In 1971, the Junior League of Toledo invited her to perform in its charity show; it was to be her last performance.

"When I stopped live burlesque and substituted a second movie instead, I told myself it was just temporary," she said in an interview shortly before she died. "I figured customers would protest or stay away and I'd find a way to bring burlesque back. But my customers did neither. They said nothing and kept coming. I knew then that burlesque was through. I just couldn't bring myself to say it out loud."

== Personal life ==
La Rose was married twice. Her first marriage was to toy manufacturer J. Harrington Price. She sued for divorce in 1941. According to an item in Time:

Minsky Stripper Rose La Rose [...] told New York Sunday News reporters that after a hard day's work she had to put on an extra show at home while Price played his mouth organ. "In the theater I have my audience and am inspired," she said. "There was no inspiration performing for an audience of one.…I would be crying, but all he would say was: 'Take it off! Take it off!'" Of Price's harmonica style she declared: "It stifled me."

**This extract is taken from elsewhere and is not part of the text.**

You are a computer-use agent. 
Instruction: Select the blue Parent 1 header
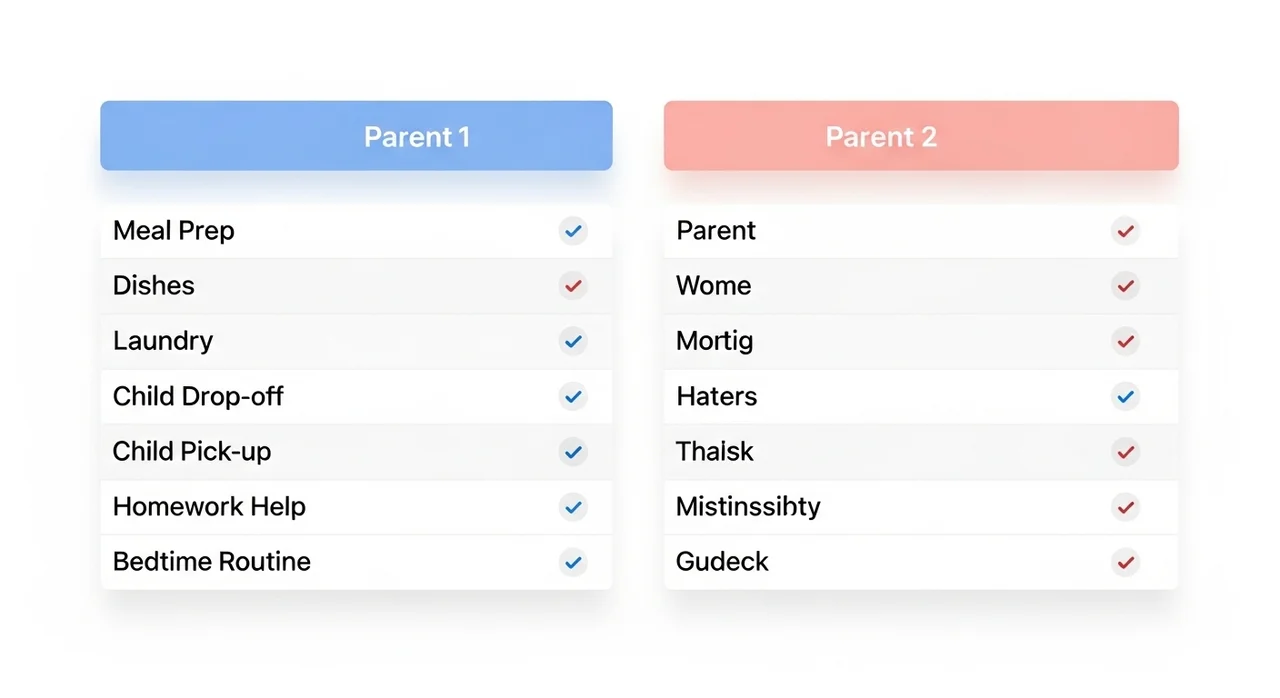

Her second husband, Francesco Ruocco, was an Italian landscape artist. They were married March 1, 1944, in Las Vegas, Nevada. They separated in June 1952. According to an item in the Oct. 21, 1952, issue of the New York Daily News:

Ten years ago, when she divorced Price, she complained that her first hubby made her take-'em-off after hours, while he played the harmonica in their bedroom.

Husband No. 2, Miss La Rose said heatedly yesterday, wanted her to put-'em-on -- pounds, that is.

"I'm 5 foot 4 and weigh 120," she explained. "Patrons of my art just adore me and my figure. But Francesco's ideal woman was the Roman matron. He believed a woman should weigh at least 150 pounds, and preferably more. When I was home from tour, he'd try to fatten me up with spaghetti, ravioli, lasagna and pastafazool. Can you imagine how the customers would have reacted if I showed up fat?"

La Rose was described as a "petite brunette, standing 5‐foot‐4." She enjoyed bear hunting in Alaska and was credited with once killing a 1,176‐pound Kodiak bear.

== Death ==
La Rose died of cancer at her Toledo home on the night of July 27, 1972. She left an estate of $728,000, on which one newspaper observed, "Strip-teasing must have been a profitable profession....Of course she was also a good businesswoman, too."